The idea of a summer album is one that’s existed for a long time. A quick google of the “best summer albums” names artists spanning decades; from Best Coast to The Beatles. Yet this idea of a summer album tends to be rooted in fantasy, entertaining a perfect idea of summer, as opposed to anything based in reality. Pool is a summer album, but Aaron Maine (as Porches) entertains no pretence of paradise. Pool is summer presented through a lens of boredom and malaise, with a mood that oscillates between moments of joy, melancholy and menace.

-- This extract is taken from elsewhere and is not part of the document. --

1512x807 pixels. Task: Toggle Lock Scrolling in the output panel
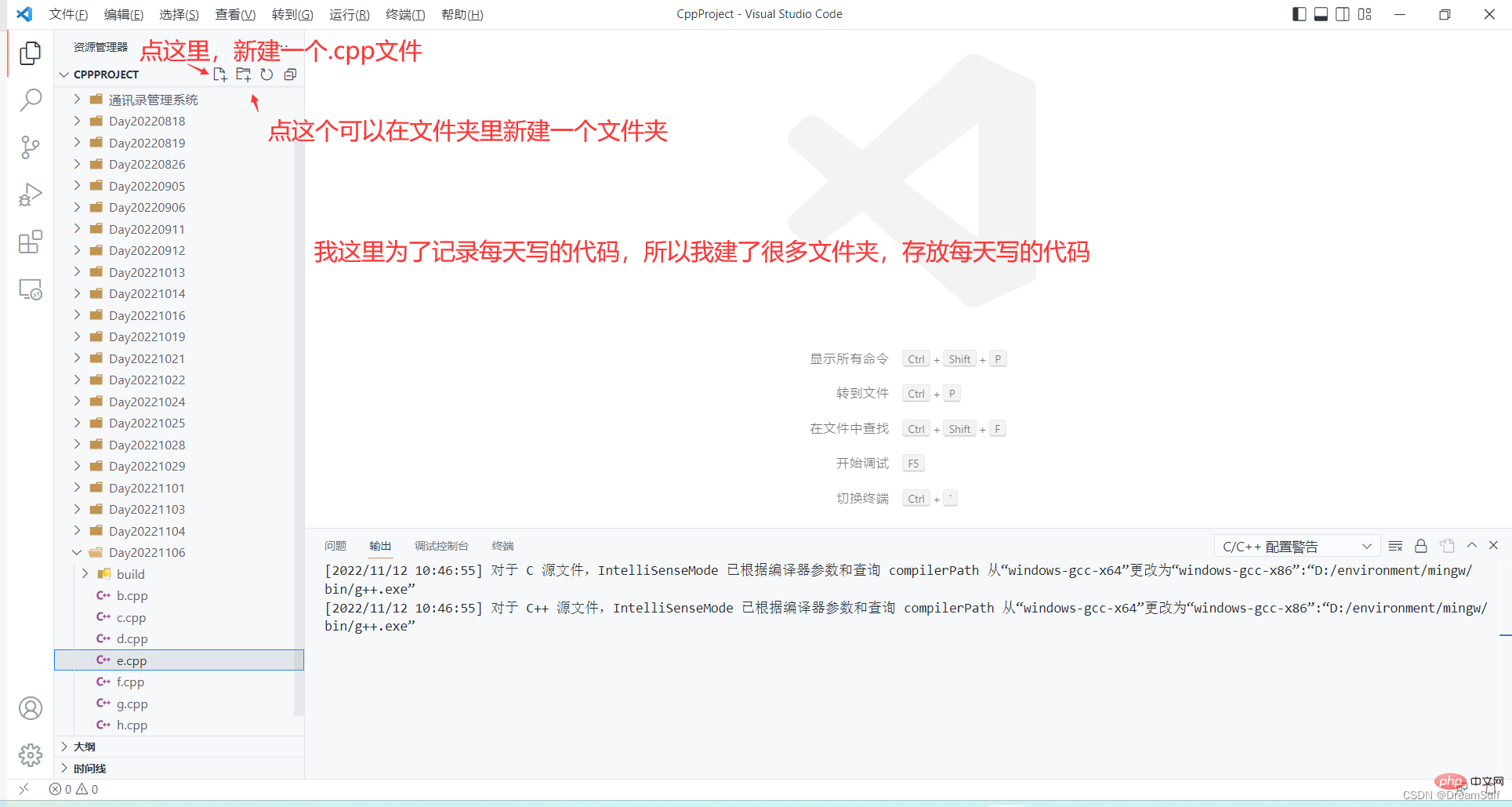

The last Porches album – Slow Dance the Cosmos – explored fairly standard jangle-guitar territory, but it was Maine’s voice and lyrics that stood out. He told stories about romance, but from a uniquely realist and cynical perspective, and the songs were filled with details that rang true to everyday life. Anyone who opens their album with “I give you head / before you head” is doing something interesting. But with Pool, Maine takes all the potential of his previous work and focuses it down to something razor-sharp, a uniquely hazy and surreal take on synth-pop.
Sonically, Pool is kind of like Real Estate by way of The Knife, and the Drive Soundtrack, combining the dreamy melodies of the former with the nocturnal synths of the latter. The queasy synth melody and stepping bassline of opener Underwater set the stage elegantly, the vintage sonics emulating the sounds of 80’s pop. However, at the 1:06 mark, Maine switches to an auto-tuned vocal filter, and builds to a bass drop that sounds decidedly modern. The song is indicative of Pool’s lack of concern for genre boundaries, and Maine manages to explore several. The second track – Braid – summons the ghosts of Balearic house, with its pulsating bass and 2-step rhythm, but twists itself to fit Maine’s melancholy goals.
Lead single Be Apart draws from the funkier end of synth pop, with some of the most physical sounding synth work since Caribou’s Swim. The hook of the track is built around a clever bit of wordplay in the chorus – “I wanna be apart / I wanna be a part” – as Maine ponders whether or not he wants to explore the city. He paints it as a place both menacing and inviting – “it’s got me so awake / the darkness hanging”. The dichotomy between excitement and fear is the crux of Pool, and that’s what makes it such an effective summer album: not the hazy sounds, but the mixture of the romantic and the real.
Maine’s voice was always Porches best asset, although on Pool the production has stepped up to meet it. It’s an imprecise instrument, and he often strains for falsetto notes beyond his range, but it lends him a sincerity that grounds the album. When the instrumetations veers of into its haziest and most abstract tangents, Maine’s vocals keep the songs rooted in reality. Even so, Pool leaves the impression of drifting through vague memories, and the frequent backing vocals from Maine’s musical and romantic partner Frankie Cosmos, only further the albums ethereal quality.
Pool is a huge step forward for Porches, fully realising the potential of Maine’s previous releases. It draws from a wide range of influences, but remains strikingly clear in its vision. At times brooding and dark, and at times opaque and beautiful, Pool is the album that sees Porches truly arrive, and suggests huge potential for their future.